[Math] Dubins car shortest paths: Decidable

computational geometrydg.differential-geometryeuclidean-geometryholonomymg.metric-geometry

A Dubins car follows a
Dubins path
in $\mathbb{R}^2$, with constant wheel speed and
limited turning radius.
It is known that the shortest Dubins path in the absence
of obstacles follows circular
arcs and straight segments, in fact, in no more than six patterns:


 
 
 
 
 


 
 
 
 
 
Figure from Huifang Elizabeth Wang's PhD thesis


The literature is vast, and I am having difficulty determining:

Q. Is there an algorithm to determine the shortest Dubins path between
any two points in $\mathbb{R}^2$, in the presence of polygonal obstacles?

Assume that the start and end points,
and the $n$ polygonal vertices, are specified by
integer coordinates using at most $L$-bits.
An algorithm polynomial-time in $L$ & $n$ is perhaps too much
to hope for, but Q asks if the problem is decidable.

Answered (11 Nov 2014).
user3097732 pointed me to the paper,
Curvature-Constrained Shortest Paths in a Convex Polygon,
which says in the Introduction

Reif and Wang[29] confirmed that the problem of deciding whether there exists a collision-free curvature-constrained path for $B$ between two given configurations amid polygonal obstacles is NP-hard.

where [29] is: J. Reif and H. Wang, "The complexity of the two-dimensional curvature-constrained shortest-path problem," in Robotics: The Algorithmic Perspective (Houston, TX), A. K. Peters, 1998, pp. 49–57.

NP-hard could still be undecidable, but Fortune and Wilfong proved the problem is
decidable, by providing an algorithm with time complexity $2^{\mathrm{poly}(n, L)}$,
where $n$ is the number of vertices of the obstacles and $L$ the number of bits
in the coordinates. (Their algorithm does not actually find the path!)
"Planning constrained motion," Ann. Math. Artificial Intelligence, 3 (1991), pp. 21–82.

Best Answer

You might want to take a look at "Curvature-constrained shortest paths in a convex polygon" (Agarwal et al. 2002).

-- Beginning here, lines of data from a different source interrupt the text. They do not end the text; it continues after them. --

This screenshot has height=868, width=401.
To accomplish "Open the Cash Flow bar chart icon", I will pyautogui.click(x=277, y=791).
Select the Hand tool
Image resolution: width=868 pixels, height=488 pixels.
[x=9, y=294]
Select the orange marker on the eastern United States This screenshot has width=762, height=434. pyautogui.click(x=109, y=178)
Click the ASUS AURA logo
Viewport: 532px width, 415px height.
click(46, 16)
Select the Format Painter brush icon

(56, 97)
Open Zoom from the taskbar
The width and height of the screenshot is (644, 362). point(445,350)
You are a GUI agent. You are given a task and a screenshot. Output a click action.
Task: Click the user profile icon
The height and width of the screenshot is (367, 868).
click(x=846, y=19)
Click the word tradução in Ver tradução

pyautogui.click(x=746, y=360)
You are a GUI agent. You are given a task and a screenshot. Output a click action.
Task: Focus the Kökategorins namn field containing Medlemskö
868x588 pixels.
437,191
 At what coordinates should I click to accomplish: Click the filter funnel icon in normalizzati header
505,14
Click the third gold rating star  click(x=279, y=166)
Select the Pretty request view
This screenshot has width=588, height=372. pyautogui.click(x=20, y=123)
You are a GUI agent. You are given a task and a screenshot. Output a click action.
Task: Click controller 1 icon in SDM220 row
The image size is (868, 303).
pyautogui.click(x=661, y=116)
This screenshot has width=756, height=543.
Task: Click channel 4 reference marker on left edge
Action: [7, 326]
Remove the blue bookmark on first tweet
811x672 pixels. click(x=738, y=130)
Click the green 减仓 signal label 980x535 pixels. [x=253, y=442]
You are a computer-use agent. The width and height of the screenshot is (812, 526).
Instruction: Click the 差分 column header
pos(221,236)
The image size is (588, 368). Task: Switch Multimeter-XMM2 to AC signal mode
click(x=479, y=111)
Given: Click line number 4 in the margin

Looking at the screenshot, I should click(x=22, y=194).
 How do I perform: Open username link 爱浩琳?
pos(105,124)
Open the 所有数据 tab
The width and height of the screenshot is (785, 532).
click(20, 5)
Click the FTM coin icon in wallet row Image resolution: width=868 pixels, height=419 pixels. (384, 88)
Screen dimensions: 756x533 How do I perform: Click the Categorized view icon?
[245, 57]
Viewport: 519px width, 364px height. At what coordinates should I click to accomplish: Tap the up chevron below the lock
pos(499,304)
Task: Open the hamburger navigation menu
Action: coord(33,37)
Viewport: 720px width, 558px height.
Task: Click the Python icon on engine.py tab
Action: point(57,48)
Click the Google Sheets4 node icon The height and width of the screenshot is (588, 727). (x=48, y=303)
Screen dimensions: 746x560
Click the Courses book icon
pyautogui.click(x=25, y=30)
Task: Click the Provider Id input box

Use another method to decompose your environment into convex polygons, e.g "A navigation mesh for dynamic environments" (Van Toll, W. G., Cook, A. F., & Geraerts, R. 2012).

Then, run a global planning algorithm, to find the subset of convex polygons that are to be traversed. For each polygon, use the 1st method to plan between polygon edges.